(Collected data entries)
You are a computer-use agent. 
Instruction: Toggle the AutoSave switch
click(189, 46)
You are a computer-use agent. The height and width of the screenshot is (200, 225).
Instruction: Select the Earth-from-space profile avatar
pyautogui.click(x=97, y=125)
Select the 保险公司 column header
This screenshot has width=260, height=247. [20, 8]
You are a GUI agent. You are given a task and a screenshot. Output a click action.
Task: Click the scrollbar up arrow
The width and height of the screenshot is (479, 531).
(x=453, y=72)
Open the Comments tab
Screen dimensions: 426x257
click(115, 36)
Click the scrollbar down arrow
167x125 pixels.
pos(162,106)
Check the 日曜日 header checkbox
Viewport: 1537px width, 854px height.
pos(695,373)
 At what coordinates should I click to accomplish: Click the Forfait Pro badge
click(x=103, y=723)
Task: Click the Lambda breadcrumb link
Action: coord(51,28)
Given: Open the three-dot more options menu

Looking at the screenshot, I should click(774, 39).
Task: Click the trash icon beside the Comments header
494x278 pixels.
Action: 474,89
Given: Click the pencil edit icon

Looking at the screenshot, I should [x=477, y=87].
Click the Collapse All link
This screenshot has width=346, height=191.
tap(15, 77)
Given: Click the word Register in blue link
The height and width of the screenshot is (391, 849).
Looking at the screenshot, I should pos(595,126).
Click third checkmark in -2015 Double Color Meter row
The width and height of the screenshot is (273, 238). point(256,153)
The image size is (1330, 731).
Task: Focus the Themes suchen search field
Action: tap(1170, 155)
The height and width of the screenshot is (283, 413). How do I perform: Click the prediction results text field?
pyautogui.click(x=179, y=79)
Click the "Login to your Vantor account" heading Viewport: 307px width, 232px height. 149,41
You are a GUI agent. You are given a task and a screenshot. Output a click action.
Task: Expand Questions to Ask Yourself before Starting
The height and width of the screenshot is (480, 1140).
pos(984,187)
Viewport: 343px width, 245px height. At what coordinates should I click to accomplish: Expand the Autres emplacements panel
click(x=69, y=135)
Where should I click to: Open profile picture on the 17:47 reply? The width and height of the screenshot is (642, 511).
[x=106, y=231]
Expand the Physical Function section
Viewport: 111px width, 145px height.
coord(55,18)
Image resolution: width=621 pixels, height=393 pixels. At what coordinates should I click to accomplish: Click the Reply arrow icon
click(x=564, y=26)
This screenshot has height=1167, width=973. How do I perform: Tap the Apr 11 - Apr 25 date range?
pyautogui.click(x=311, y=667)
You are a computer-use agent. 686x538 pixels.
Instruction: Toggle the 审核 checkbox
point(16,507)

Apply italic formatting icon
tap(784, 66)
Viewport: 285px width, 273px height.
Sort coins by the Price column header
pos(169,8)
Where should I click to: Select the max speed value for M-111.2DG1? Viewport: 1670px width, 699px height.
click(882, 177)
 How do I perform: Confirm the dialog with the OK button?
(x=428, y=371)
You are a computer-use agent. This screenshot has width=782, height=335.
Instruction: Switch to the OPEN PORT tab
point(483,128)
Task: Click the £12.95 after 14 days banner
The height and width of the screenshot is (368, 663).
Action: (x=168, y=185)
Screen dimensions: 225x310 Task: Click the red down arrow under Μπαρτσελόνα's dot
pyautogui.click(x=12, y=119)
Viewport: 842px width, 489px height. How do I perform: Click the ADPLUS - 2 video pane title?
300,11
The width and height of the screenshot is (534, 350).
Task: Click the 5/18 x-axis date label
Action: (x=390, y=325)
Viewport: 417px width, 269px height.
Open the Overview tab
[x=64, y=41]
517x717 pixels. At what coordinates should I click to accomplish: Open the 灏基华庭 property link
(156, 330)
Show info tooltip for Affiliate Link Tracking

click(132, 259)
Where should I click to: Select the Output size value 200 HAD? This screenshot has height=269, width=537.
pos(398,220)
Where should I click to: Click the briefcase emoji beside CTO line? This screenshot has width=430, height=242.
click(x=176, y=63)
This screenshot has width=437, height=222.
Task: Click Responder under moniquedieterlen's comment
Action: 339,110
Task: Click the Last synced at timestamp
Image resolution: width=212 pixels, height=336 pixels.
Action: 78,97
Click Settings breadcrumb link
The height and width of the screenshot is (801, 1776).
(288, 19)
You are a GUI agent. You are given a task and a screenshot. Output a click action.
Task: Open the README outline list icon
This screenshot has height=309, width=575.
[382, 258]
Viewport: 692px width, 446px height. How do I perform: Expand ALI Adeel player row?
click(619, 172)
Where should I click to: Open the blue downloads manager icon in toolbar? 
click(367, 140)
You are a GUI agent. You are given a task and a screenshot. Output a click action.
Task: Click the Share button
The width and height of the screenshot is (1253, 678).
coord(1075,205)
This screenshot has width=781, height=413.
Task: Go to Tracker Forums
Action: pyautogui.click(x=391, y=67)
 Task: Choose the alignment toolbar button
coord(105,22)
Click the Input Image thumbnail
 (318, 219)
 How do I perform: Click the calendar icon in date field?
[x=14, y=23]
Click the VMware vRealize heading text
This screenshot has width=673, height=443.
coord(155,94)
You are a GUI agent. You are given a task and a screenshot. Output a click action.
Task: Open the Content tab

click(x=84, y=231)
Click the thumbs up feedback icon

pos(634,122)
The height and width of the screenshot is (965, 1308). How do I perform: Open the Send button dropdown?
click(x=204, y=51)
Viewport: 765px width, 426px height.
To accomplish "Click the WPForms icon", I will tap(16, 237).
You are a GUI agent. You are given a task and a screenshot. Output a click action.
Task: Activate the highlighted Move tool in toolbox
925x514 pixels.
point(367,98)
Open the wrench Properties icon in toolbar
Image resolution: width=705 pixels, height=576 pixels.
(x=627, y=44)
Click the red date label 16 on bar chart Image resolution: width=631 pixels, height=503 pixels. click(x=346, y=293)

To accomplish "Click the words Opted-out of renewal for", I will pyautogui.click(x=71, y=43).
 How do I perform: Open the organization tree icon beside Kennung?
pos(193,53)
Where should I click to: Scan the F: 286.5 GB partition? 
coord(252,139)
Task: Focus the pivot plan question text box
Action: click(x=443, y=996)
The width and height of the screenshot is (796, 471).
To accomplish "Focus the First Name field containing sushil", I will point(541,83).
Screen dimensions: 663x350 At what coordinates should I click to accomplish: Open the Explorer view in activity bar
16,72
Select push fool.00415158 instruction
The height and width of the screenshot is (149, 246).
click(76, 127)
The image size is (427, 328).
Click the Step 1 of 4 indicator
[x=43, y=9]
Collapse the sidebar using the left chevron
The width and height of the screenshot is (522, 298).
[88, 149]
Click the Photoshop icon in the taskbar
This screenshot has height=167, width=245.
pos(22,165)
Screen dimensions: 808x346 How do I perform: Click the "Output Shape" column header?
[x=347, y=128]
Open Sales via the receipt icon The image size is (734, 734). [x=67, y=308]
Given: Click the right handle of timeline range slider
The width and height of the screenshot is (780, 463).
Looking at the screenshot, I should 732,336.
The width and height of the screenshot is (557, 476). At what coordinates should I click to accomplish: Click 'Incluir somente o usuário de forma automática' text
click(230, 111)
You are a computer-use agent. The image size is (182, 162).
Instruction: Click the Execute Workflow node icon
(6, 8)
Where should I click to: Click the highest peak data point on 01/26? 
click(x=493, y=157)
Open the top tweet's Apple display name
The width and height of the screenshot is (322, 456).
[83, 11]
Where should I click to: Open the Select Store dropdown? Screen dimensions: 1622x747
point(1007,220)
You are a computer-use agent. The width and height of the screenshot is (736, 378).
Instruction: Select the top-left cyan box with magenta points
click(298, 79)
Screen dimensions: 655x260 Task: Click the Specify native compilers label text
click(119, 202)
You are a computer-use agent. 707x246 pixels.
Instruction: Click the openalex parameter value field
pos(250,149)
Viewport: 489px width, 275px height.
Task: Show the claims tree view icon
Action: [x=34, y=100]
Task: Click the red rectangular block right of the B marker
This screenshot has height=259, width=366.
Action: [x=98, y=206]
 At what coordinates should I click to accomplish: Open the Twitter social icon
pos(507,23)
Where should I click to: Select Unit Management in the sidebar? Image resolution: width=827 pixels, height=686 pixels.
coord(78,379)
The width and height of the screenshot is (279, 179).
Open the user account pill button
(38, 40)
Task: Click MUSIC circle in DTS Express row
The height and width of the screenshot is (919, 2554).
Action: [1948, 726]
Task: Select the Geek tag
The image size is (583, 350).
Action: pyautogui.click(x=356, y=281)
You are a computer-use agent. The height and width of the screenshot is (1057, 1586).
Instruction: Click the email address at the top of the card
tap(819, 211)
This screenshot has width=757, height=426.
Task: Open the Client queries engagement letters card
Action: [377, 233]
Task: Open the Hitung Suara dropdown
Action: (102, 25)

Exercise |
Retrieve each line from the records above where the word "Collapse" occurs.

Output for this task |
Click the Collapse All link
Collapse the sidebar using the left chevron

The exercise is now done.